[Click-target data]
..........

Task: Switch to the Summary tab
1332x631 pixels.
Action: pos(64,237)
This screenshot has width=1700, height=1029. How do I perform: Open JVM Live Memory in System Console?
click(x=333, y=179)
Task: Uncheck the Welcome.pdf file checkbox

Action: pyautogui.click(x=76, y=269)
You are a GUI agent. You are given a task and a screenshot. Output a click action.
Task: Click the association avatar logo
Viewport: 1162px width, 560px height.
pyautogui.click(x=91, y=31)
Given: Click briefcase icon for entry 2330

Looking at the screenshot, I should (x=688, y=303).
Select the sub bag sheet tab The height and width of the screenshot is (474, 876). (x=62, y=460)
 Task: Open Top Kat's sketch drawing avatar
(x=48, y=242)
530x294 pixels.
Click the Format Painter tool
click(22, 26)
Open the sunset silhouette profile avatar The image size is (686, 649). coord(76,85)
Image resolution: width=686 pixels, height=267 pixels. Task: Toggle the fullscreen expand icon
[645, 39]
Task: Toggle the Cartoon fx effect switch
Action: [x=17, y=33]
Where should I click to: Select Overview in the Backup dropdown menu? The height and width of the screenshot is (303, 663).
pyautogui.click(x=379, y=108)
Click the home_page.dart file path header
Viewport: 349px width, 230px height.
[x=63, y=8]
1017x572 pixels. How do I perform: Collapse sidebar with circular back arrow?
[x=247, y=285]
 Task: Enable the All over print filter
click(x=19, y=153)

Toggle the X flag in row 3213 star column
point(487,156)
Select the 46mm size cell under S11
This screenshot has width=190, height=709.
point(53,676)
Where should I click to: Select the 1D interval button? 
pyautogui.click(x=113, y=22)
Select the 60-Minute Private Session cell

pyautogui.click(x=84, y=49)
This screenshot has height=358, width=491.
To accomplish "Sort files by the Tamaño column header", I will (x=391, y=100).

..........

Prompt.
Copy the rows again, beginning at the line that has "1017x572 pixels. How" and stopping after the line that has "point(53,676)", with "sidebar" swapped for "side panel" and nothing else changed.

Written answer.
1017x572 pixels. How do I perform: Collapse side panel with circular back arrow?
[x=247, y=285]
 Task: Enable the All over print filter
click(x=19, y=153)

Toggle the X flag in row 3213 star column
point(487,156)
Select the 46mm size cell under S11
This screenshot has width=190, height=709.
point(53,676)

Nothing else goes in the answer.